Meliá había reconocido que inició 2026 con graves dificultades en Cuba y que terminó el primer trimestre con aproximadamente la mitad de su capacidad operativa disponible.
La salida de Meliá no implicaría necesariamente el cierre de los hoteles
La ruptura de los contratos no significa automáticamente que todos los edificios hoteleros dejen de recibir huéspedes.
Meliá gestiona y comercializa establecimientos pertenecientes a empresas estatales cubanas, pero generalmente no es propietaria de los inmuebles.

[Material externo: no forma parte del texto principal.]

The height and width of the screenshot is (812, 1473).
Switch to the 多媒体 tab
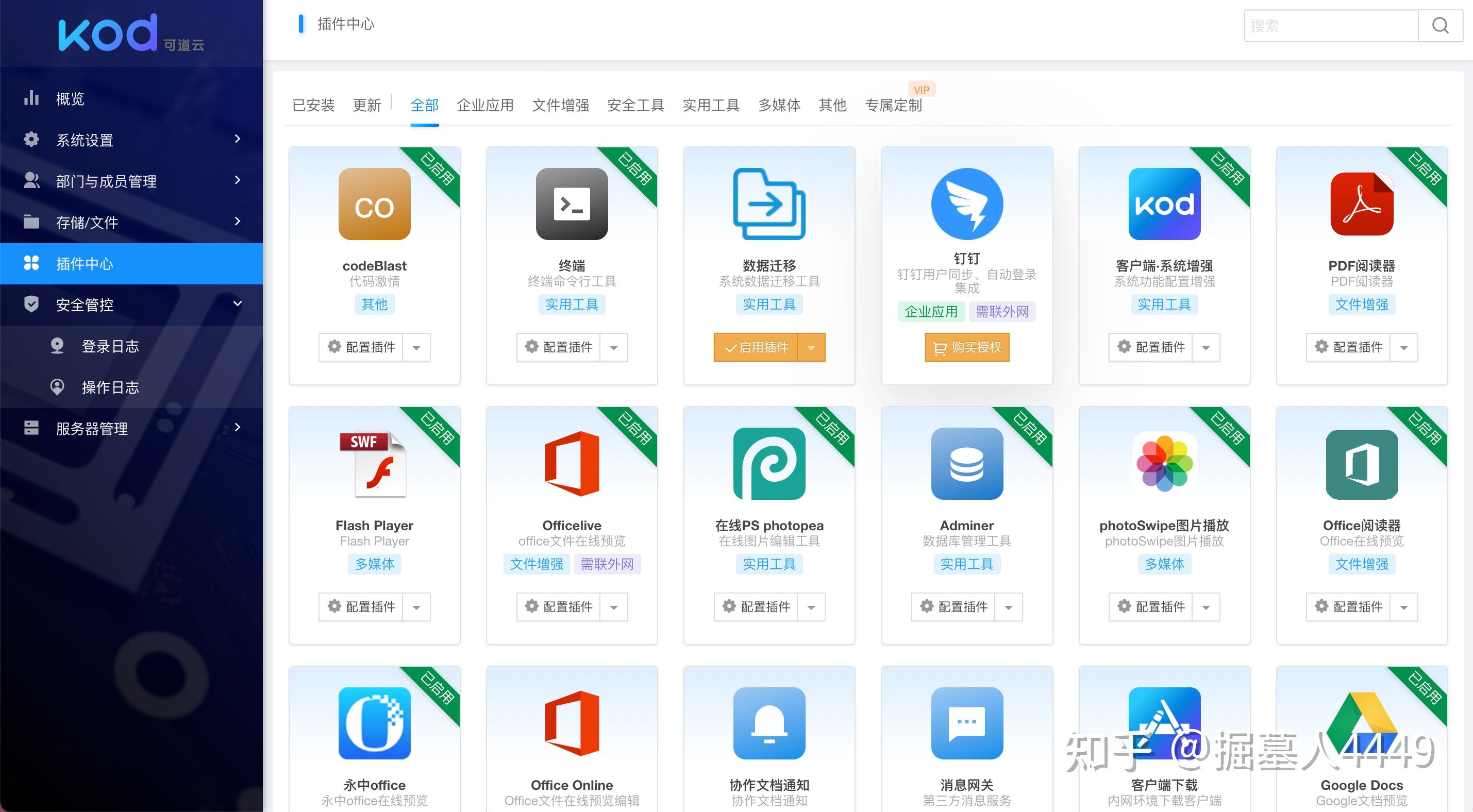pyautogui.click(x=779, y=105)
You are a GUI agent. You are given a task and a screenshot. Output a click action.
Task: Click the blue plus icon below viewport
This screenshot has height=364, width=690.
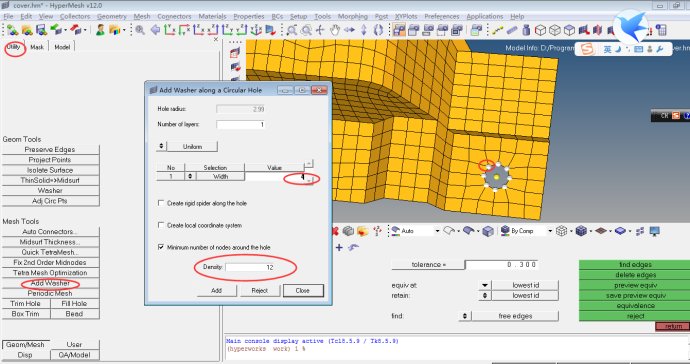click(x=339, y=247)
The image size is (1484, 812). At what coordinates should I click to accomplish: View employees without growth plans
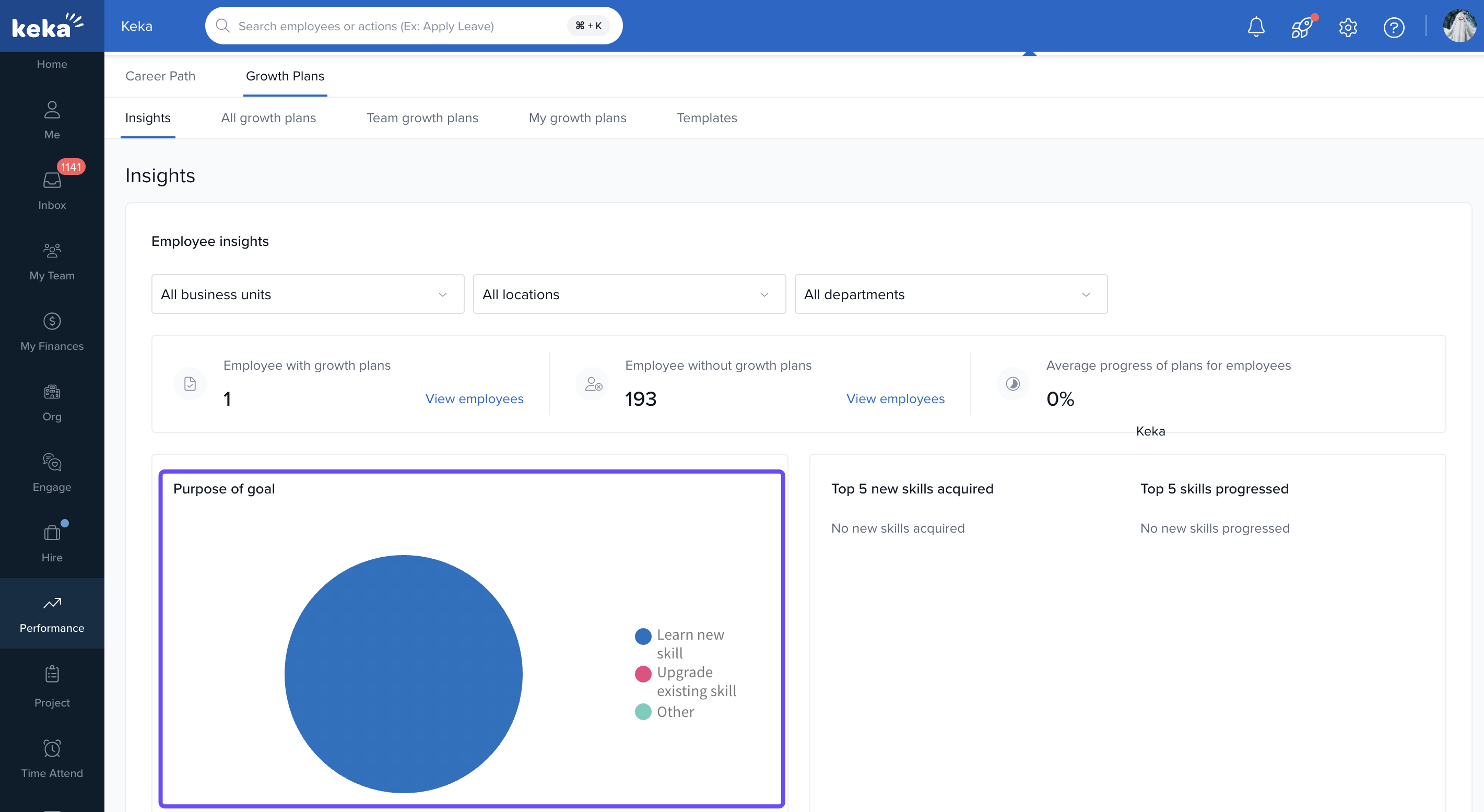tap(895, 399)
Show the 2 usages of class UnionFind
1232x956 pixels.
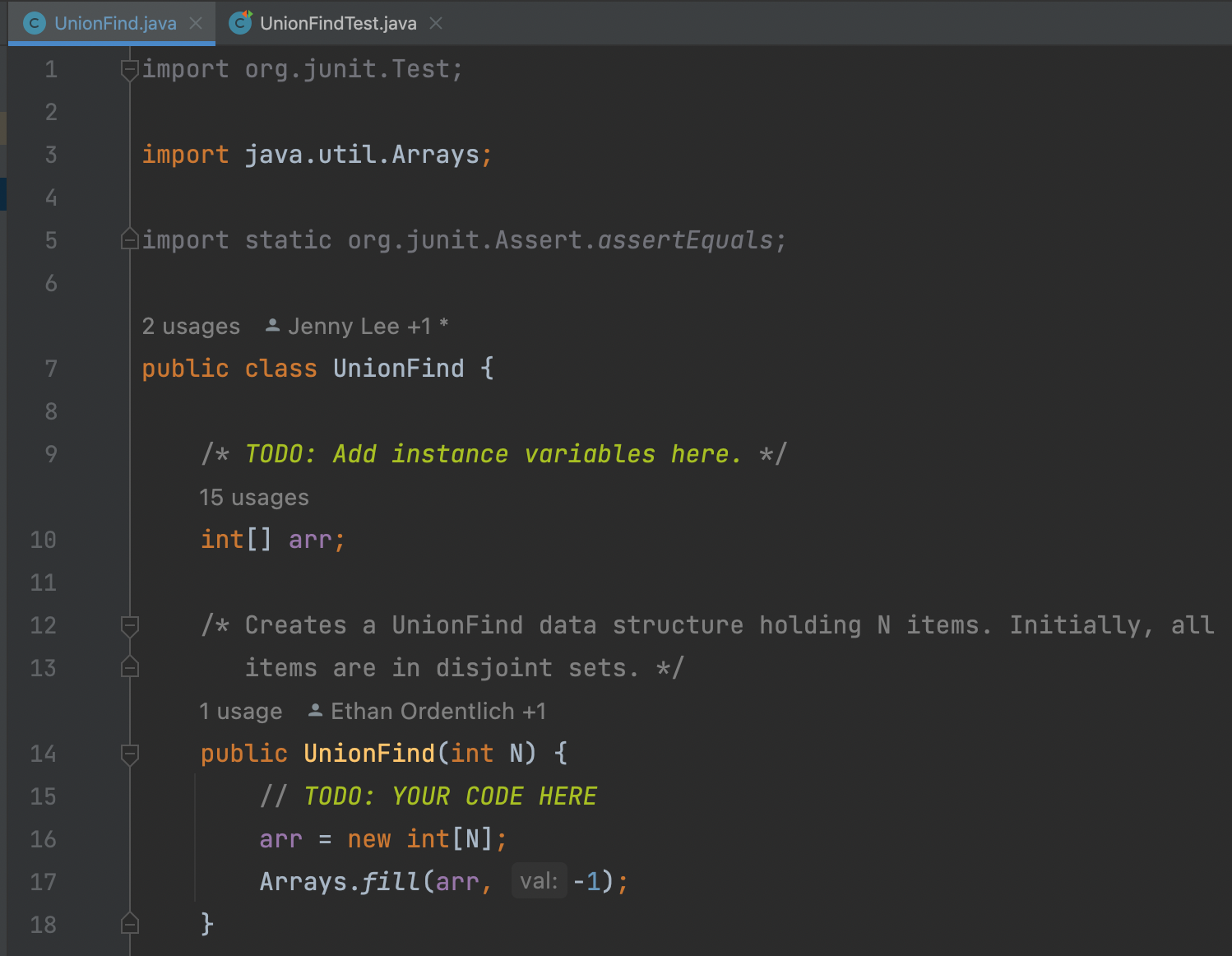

En caso de una retirada, el régimen podría transferir su administración a Gaviota, Cubanacán, Gran Caribe u otro operador extranjero.
El Gobierno cubano ya anunció que está dispuesto a entregar la gestión de hoteles a empresarios nacionales y cubanos residentes en el exterior ante la retirada de varias cadenas internacionales.
El efecto más inmediato sería la desaparición de las marcas, los sistemas de reservas, los estándares comerciales y la administración de Meliá, mientras los establecimientos podrían reabrir posteriormente con otros nombres.
Un golpe histórico para la principal industria de la isla
De confirmarse, la salida completa supondría uno de los mayores golpes empresariales sufridos por el régimen cubano desde el inicio de la actual crisis.
Meliá fue durante décadas una pieza central de la expansión hotelera de Cuba, especialmente en Varadero, La Habana, Cayo Coco, Cayo Santa María y Holguín.
Por ahora, la compañía solo ha reconocido oficialmente su retirada de 15 hoteles. El cierre del resto de sus operaciones, el despido de más de mil empleados y la existencia de más de 50 millones de euros retenidos dependen del reporte publicado por CubaNet y permanecen pendientes de confirmación corporativa.